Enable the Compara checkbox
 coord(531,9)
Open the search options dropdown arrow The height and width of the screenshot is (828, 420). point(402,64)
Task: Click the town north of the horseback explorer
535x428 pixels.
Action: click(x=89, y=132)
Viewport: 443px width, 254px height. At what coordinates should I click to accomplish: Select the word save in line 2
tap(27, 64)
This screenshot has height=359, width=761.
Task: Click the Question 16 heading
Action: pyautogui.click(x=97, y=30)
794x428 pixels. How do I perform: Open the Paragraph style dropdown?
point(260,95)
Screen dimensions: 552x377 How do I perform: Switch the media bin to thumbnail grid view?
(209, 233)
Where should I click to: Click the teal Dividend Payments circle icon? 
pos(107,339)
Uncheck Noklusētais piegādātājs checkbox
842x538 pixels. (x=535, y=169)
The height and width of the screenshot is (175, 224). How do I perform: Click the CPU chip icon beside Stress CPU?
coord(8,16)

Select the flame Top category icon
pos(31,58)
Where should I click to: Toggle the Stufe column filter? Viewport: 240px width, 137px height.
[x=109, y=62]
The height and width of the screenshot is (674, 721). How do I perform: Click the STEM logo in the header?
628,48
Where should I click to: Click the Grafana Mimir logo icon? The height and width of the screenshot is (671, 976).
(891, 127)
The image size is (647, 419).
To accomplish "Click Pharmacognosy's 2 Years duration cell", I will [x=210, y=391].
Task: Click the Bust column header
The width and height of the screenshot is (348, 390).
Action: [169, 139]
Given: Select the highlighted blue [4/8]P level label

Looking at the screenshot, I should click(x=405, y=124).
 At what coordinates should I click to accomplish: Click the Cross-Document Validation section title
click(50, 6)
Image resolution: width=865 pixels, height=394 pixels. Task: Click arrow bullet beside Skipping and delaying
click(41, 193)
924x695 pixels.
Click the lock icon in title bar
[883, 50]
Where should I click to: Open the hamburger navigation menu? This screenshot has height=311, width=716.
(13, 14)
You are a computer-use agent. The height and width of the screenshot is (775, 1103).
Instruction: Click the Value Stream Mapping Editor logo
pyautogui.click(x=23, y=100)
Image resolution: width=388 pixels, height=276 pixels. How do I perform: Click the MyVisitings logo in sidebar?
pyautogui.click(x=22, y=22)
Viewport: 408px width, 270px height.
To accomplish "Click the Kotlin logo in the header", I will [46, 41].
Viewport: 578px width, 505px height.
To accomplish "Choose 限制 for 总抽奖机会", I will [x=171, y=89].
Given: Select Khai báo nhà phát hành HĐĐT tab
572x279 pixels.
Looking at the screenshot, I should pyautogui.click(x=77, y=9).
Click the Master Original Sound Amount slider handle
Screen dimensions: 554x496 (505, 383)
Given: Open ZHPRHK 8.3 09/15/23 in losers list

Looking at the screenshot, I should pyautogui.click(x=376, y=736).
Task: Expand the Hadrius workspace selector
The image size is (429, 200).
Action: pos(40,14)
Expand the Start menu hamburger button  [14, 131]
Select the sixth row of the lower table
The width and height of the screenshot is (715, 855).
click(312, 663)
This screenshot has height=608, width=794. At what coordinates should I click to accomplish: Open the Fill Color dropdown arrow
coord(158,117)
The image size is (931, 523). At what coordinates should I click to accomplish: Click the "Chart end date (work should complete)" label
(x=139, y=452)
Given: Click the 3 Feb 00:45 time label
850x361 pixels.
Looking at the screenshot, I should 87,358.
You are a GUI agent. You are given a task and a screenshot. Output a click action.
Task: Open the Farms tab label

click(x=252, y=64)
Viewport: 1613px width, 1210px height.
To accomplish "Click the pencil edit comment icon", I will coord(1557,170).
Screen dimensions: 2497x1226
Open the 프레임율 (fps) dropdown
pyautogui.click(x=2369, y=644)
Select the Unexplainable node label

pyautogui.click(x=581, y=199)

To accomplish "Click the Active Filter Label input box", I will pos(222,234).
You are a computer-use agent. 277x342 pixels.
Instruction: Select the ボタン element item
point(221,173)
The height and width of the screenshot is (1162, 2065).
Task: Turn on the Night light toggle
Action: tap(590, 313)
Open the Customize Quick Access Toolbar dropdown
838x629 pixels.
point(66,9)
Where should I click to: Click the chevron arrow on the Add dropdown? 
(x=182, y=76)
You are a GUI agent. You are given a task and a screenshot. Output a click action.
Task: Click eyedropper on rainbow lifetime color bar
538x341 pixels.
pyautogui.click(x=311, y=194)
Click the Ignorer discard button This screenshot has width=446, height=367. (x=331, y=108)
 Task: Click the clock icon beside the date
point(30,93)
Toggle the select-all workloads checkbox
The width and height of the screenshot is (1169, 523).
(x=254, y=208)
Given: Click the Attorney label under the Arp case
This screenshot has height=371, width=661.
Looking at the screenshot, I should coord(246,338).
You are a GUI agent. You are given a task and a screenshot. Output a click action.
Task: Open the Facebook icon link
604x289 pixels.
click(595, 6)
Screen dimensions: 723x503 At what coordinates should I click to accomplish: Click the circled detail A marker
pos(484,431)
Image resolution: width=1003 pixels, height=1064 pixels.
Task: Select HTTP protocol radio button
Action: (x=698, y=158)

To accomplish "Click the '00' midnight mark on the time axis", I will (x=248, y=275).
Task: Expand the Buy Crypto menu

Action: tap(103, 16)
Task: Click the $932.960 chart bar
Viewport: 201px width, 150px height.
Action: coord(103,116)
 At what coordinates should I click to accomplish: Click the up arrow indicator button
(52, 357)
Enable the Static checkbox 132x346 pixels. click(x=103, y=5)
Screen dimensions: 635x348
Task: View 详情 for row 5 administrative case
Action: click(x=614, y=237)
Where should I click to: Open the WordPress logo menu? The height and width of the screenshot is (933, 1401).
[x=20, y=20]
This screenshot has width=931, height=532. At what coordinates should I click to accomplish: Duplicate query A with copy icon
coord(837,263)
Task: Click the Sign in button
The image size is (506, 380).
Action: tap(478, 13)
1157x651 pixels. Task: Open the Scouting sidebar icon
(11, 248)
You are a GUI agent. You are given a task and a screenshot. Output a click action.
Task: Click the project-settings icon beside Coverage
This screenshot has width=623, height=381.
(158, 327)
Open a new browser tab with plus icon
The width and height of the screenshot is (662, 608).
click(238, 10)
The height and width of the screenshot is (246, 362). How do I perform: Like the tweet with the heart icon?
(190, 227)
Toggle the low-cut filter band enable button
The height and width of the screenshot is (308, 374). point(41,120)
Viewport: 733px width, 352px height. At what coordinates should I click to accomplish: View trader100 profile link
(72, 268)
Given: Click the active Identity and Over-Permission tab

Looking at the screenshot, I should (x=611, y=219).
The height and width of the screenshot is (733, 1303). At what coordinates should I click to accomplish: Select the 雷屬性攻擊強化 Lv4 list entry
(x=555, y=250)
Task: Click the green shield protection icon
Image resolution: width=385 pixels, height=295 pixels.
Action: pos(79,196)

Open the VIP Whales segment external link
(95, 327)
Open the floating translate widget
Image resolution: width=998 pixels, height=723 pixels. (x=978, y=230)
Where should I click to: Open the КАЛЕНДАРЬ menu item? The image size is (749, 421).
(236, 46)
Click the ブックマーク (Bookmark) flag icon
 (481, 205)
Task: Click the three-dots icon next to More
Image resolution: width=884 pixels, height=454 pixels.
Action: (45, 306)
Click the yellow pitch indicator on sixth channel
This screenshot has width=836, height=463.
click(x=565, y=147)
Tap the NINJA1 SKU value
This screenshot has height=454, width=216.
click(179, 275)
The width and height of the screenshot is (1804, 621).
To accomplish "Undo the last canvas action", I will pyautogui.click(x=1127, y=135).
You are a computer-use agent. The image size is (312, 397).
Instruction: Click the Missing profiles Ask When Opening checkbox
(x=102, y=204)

=======

▶ _Directive_
Reproduce every item above word for word, from the first through the last.

▶ _Written reply_
Enable the Compara checkbox
 coord(531,9)
Open the search options dropdown arrow The height and width of the screenshot is (828, 420). point(402,64)
Task: Click the town north of the horseback explorer
535x428 pixels.
Action: click(x=89, y=132)
Viewport: 443px width, 254px height. At what coordinates should I click to accomplish: Select the word save in line 2
tap(27, 64)
This screenshot has height=359, width=761.
Task: Click the Question 16 heading
Action: pyautogui.click(x=97, y=30)
794x428 pixels. How do I perform: Open the Paragraph style dropdown?
point(260,95)
Screen dimensions: 552x377 How do I perform: Switch the media bin to thumbnail grid view?
(209, 233)
Where should I click to: Click the teal Dividend Payments circle icon? 
pos(107,339)
Uncheck Noklusētais piegādātājs checkbox
842x538 pixels. (x=535, y=169)
The height and width of the screenshot is (175, 224). How do I perform: Click the CPU chip icon beside Stress CPU?
coord(8,16)

Select the flame Top category icon
pos(31,58)
Where should I click to: Toggle the Stufe column filter? Viewport: 240px width, 137px height.
[x=109, y=62]
The height and width of the screenshot is (674, 721). How do I perform: Click the STEM logo in the header?
628,48
Where should I click to: Click the Grafana Mimir logo icon? The height and width of the screenshot is (671, 976).
(891, 127)
The image size is (647, 419).
To accomplish "Click Pharmacognosy's 2 Years duration cell", I will [x=210, y=391].
Task: Click the Bust column header
The width and height of the screenshot is (348, 390).
Action: [169, 139]
Given: Select the highlighted blue [4/8]P level label

Looking at the screenshot, I should click(x=405, y=124).
 At what coordinates should I click to accomplish: Click the Cross-Document Validation section title
click(50, 6)
Image resolution: width=865 pixels, height=394 pixels. Task: Click arrow bullet beside Skipping and delaying
click(41, 193)
924x695 pixels.
Click the lock icon in title bar
[883, 50]
Where should I click to: Open the hamburger navigation menu? This screenshot has height=311, width=716.
(13, 14)
You are a computer-use agent. The height and width of the screenshot is (775, 1103).
Instruction: Click the Value Stream Mapping Editor logo
pyautogui.click(x=23, y=100)
Image resolution: width=388 pixels, height=276 pixels. How do I perform: Click the MyVisitings logo in sidebar?
pyautogui.click(x=22, y=22)
Viewport: 408px width, 270px height.
To accomplish "Click the Kotlin logo in the header", I will [46, 41].
Viewport: 578px width, 505px height.
To accomplish "Choose 限制 for 总抽奖机会", I will [x=171, y=89].
Given: Select Khai báo nhà phát hành HĐĐT tab
572x279 pixels.
Looking at the screenshot, I should pyautogui.click(x=77, y=9).
Click the Master Original Sound Amount slider handle
Screen dimensions: 554x496 (505, 383)
Given: Open ZHPRHK 8.3 09/15/23 in losers list

Looking at the screenshot, I should pyautogui.click(x=376, y=736).
Task: Expand the Hadrius workspace selector
The image size is (429, 200).
Action: pos(40,14)
Expand the Start menu hamburger button  [14, 131]
Select the sixth row of the lower table
The width and height of the screenshot is (715, 855).
click(312, 663)
This screenshot has height=608, width=794. At what coordinates should I click to accomplish: Open the Fill Color dropdown arrow
coord(158,117)
The image size is (931, 523). At what coordinates should I click to accomplish: Click the "Chart end date (work should complete)" label
(x=139, y=452)
Given: Click the 3 Feb 00:45 time label
850x361 pixels.
Looking at the screenshot, I should 87,358.
You are a GUI agent. You are given a task and a screenshot. Output a click action.
Task: Open the Farms tab label

click(x=252, y=64)
Viewport: 1613px width, 1210px height.
To accomplish "Click the pencil edit comment icon", I will coord(1557,170).
Screen dimensions: 2497x1226
Open the 프레임율 (fps) dropdown
pyautogui.click(x=2369, y=644)
Select the Unexplainable node label

pyautogui.click(x=581, y=199)

To accomplish "Click the Active Filter Label input box", I will pos(222,234).
You are a computer-use agent. 277x342 pixels.
Instruction: Select the ボタン element item
point(221,173)
The height and width of the screenshot is (1162, 2065).
Task: Turn on the Night light toggle
Action: tap(590, 313)
Open the Customize Quick Access Toolbar dropdown
838x629 pixels.
point(66,9)
Where should I click to: Click the chevron arrow on the Add dropdown? 
(x=182, y=76)
You are a GUI agent. You are given a task and a screenshot. Output a click action.
Task: Click eyedropper on rainbow lifetime color bar
538x341 pixels.
pyautogui.click(x=311, y=194)
Click the Ignorer discard button This screenshot has width=446, height=367. (x=331, y=108)
 Task: Click the clock icon beside the date
point(30,93)
Toggle the select-all workloads checkbox
The width and height of the screenshot is (1169, 523).
(x=254, y=208)
Given: Click the Attorney label under the Arp case
This screenshot has height=371, width=661.
Looking at the screenshot, I should coord(246,338).
You are a GUI agent. You are given a task and a screenshot. Output a click action.
Task: Open the Facebook icon link
604x289 pixels.
click(595, 6)
Screen dimensions: 723x503 At what coordinates should I click to accomplish: Click the circled detail A marker
pos(484,431)
Image resolution: width=1003 pixels, height=1064 pixels.
Task: Select HTTP protocol radio button
Action: (x=698, y=158)

To accomplish "Click the '00' midnight mark on the time axis", I will (x=248, y=275).
Task: Expand the Buy Crypto menu

Action: tap(103, 16)
Task: Click the $932.960 chart bar
Viewport: 201px width, 150px height.
Action: coord(103,116)
 At what coordinates should I click to accomplish: Click the up arrow indicator button
(52, 357)
Enable the Static checkbox 132x346 pixels. click(x=103, y=5)
Screen dimensions: 635x348
Task: View 详情 for row 5 administrative case
Action: click(x=614, y=237)
Where should I click to: Open the WordPress logo menu? The height and width of the screenshot is (933, 1401).
[x=20, y=20]
This screenshot has width=931, height=532. At what coordinates should I click to accomplish: Duplicate query A with copy icon
coord(837,263)
Task: Click the Sign in button
The image size is (506, 380).
Action: tap(478, 13)
1157x651 pixels. Task: Open the Scouting sidebar icon
(11, 248)
You are a GUI agent. You are given a task and a screenshot. Output a click action.
Task: Click the project-settings icon beside Coverage
This screenshot has width=623, height=381.
(158, 327)
Open a new browser tab with plus icon
The width and height of the screenshot is (662, 608).
click(238, 10)
The height and width of the screenshot is (246, 362). How do I perform: Like the tweet with the heart icon?
(190, 227)
Toggle the low-cut filter band enable button
The height and width of the screenshot is (308, 374). point(41,120)
Viewport: 733px width, 352px height. At what coordinates should I click to accomplish: View trader100 profile link
(72, 268)
Given: Click the active Identity and Over-Permission tab

Looking at the screenshot, I should (x=611, y=219).
The height and width of the screenshot is (733, 1303). At what coordinates should I click to accomplish: Select the 雷屬性攻擊強化 Lv4 list entry
(x=555, y=250)
Task: Click the green shield protection icon
Image resolution: width=385 pixels, height=295 pixels.
Action: pos(79,196)

Open the VIP Whales segment external link
(95, 327)
Open the floating translate widget
Image resolution: width=998 pixels, height=723 pixels. (x=978, y=230)
Where should I click to: Open the КАЛЕНДАРЬ menu item? The image size is (749, 421).
(236, 46)
Click the ブックマーク (Bookmark) flag icon
 (481, 205)
Task: Click the three-dots icon next to More
Image resolution: width=884 pixels, height=454 pixels.
Action: (45, 306)
Click the yellow pitch indicator on sixth channel
This screenshot has width=836, height=463.
click(x=565, y=147)
Tap the NINJA1 SKU value
This screenshot has height=454, width=216.
click(179, 275)
The width and height of the screenshot is (1804, 621).
To accomplish "Undo the last canvas action", I will pyautogui.click(x=1127, y=135).
You are a computer-use agent. The image size is (312, 397).
Instruction: Click the Missing profiles Ask When Opening checkbox
(x=102, y=204)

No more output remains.